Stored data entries
________

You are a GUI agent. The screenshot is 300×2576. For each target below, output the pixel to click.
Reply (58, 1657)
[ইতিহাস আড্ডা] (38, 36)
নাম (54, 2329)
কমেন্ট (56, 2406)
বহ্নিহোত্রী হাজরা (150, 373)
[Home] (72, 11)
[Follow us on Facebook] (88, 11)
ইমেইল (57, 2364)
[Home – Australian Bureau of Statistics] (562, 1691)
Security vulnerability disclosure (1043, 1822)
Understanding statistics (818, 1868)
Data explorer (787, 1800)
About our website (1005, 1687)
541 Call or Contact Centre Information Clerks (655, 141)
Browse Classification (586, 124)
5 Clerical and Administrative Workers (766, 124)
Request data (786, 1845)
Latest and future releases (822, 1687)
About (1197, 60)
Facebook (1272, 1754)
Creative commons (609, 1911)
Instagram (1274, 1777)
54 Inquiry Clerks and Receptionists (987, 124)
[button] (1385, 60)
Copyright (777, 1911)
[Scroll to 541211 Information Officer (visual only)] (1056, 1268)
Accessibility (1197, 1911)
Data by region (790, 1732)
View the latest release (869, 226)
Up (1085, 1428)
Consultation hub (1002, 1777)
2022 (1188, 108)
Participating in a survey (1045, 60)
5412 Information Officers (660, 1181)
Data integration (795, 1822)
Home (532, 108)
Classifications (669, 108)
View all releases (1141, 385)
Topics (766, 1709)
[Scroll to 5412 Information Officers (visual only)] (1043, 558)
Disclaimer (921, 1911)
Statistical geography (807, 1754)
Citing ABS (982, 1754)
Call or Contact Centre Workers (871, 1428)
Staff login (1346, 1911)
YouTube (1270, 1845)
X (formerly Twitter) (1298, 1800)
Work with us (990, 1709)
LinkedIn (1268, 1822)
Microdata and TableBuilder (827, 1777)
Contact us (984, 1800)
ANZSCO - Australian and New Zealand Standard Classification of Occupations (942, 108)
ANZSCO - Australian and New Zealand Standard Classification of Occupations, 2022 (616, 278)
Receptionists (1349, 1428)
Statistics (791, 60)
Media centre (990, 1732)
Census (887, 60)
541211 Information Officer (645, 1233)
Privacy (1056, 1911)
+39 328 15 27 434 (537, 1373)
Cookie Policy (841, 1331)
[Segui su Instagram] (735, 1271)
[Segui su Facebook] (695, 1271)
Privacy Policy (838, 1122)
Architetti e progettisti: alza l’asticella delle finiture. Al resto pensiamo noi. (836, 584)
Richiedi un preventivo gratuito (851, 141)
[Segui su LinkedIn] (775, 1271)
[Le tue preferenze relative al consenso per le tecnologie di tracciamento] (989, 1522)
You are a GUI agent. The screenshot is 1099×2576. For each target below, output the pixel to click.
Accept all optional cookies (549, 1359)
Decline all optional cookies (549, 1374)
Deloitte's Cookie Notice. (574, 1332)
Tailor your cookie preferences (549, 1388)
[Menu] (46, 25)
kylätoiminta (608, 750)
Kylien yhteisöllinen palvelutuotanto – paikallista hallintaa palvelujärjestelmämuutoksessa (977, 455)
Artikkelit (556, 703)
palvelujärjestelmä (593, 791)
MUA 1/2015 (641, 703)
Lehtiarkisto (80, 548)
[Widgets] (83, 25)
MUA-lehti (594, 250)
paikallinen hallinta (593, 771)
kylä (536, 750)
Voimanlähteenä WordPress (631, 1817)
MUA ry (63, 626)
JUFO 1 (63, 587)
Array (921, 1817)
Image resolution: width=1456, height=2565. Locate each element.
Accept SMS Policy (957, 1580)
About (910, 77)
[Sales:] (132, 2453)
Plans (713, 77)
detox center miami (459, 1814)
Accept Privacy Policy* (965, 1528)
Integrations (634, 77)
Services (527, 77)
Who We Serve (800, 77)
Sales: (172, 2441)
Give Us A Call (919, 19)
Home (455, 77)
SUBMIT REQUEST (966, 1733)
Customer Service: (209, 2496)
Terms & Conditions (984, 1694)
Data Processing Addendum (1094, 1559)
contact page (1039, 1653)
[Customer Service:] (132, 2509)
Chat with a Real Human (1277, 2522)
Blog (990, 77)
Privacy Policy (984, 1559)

________

• **The task**
The full set of entries should be copied out exactly as given.

• **Response to this task**
You are a GUI agent. The screenshot is 300×2576. For each target below, output the pixel to click.
Reply (58, 1657)
[ইতিহাস আড্ডা] (38, 36)
নাম (54, 2329)
কমেন্ট (56, 2406)
বহ্নিহোত্রী হাজরা (150, 373)
[Home] (72, 11)
[Follow us on Facebook] (88, 11)
ইমেইল (57, 2364)
[Home – Australian Bureau of Statistics] (562, 1691)
Security vulnerability disclosure (1043, 1822)
Understanding statistics (818, 1868)
Data explorer (787, 1800)
About our website (1005, 1687)
541 Call or Contact Centre Information Clerks (655, 141)
Browse Classification (586, 124)
5 Clerical and Administrative Workers (766, 124)
Request data (786, 1845)
Latest and future releases (822, 1687)
About (1197, 60)
Facebook (1272, 1754)
Creative commons (609, 1911)
Instagram (1274, 1777)
54 Inquiry Clerks and Receptionists (987, 124)
[button] (1385, 60)
Copyright (777, 1911)
[Scroll to 541211 Information Officer (visual only)] (1056, 1268)
Accessibility (1197, 1911)
Data by region (790, 1732)
View the latest release (869, 226)
Up (1085, 1428)
Consultation hub (1002, 1777)
2022 (1188, 108)
Participating in a survey (1045, 60)
5412 Information Officers (660, 1181)
Data integration (795, 1822)
Home (532, 108)
Classifications (669, 108)
View all releases (1141, 385)
Topics (766, 1709)
[Scroll to 5412 Information Officers (visual only)] (1043, 558)
Disclaimer (921, 1911)
Statistical geography (807, 1754)
Citing ABS (982, 1754)
Call or Contact Centre Workers (871, 1428)
Staff login (1346, 1911)
YouTube (1270, 1845)
X (formerly Twitter) (1298, 1800)
Work with us (990, 1709)
LinkedIn (1268, 1822)
Microdata and TableBuilder (827, 1777)
Contact us (984, 1800)
ANZSCO - Australian and New Zealand Standard Classification of Occupations (942, 108)
ANZSCO - Australian and New Zealand Standard Classification of Occupations, 2022 (616, 278)
Receptionists (1349, 1428)
Statistics (791, 60)
Media centre (990, 1732)
Census (887, 60)
541211 Information Officer (645, 1233)
Privacy (1056, 1911)
+39 328 15 27 434 (537, 1373)
Cookie Policy (841, 1331)
[Segui su Instagram] (735, 1271)
[Segui su Facebook] (695, 1271)
Privacy Policy (838, 1122)
Architetti e progettisti: alza l’asticella delle finiture. Al resto pensiamo noi. (836, 584)
Richiedi un preventivo gratuito (851, 141)
[Segui su LinkedIn] (775, 1271)
[Le tue preferenze relative al consenso per le tecnologie di tracciamento] (989, 1522)
You are a GUI agent. The screenshot is 1099×2576. For each target below, output the pixel to click.
Accept all optional cookies (549, 1359)
Decline all optional cookies (549, 1374)
Deloitte's Cookie Notice. (574, 1332)
Tailor your cookie preferences (549, 1388)
[Menu] (46, 25)
kylätoiminta (608, 750)
Kylien yhteisöllinen palvelutuotanto – paikallista hallintaa palvelujärjestelmämuutoksessa (977, 455)
Artikkelit (556, 703)
palvelujärjestelmä (593, 791)
MUA 1/2015 (641, 703)
Lehtiarkisto (80, 548)
[Widgets] (83, 25)
MUA-lehti (594, 250)
paikallinen hallinta (593, 771)
kylä (536, 750)
Voimanlähteenä WordPress (631, 1817)
MUA ry (63, 626)
JUFO 1 (63, 587)
Array (921, 1817)
Image resolution: width=1456, height=2565. Locate each element.
Accept SMS Policy (957, 1580)
About (910, 77)
[Sales:] (132, 2453)
Plans (713, 77)
detox center miami (459, 1814)
Accept Privacy Policy* (965, 1528)
Integrations (634, 77)
Services (527, 77)
Who We Serve (800, 77)
Sales: (172, 2441)
Give Us A Call (919, 19)
Home (455, 77)
SUBMIT REQUEST (966, 1733)
Customer Service: (209, 2496)
Terms & Conditions (984, 1694)
Data Processing Addendum (1094, 1559)
contact page (1039, 1653)
[Customer Service:] (132, 2509)
Chat with a Real Human (1277, 2522)
Blog (990, 77)
Privacy Policy (984, 1559)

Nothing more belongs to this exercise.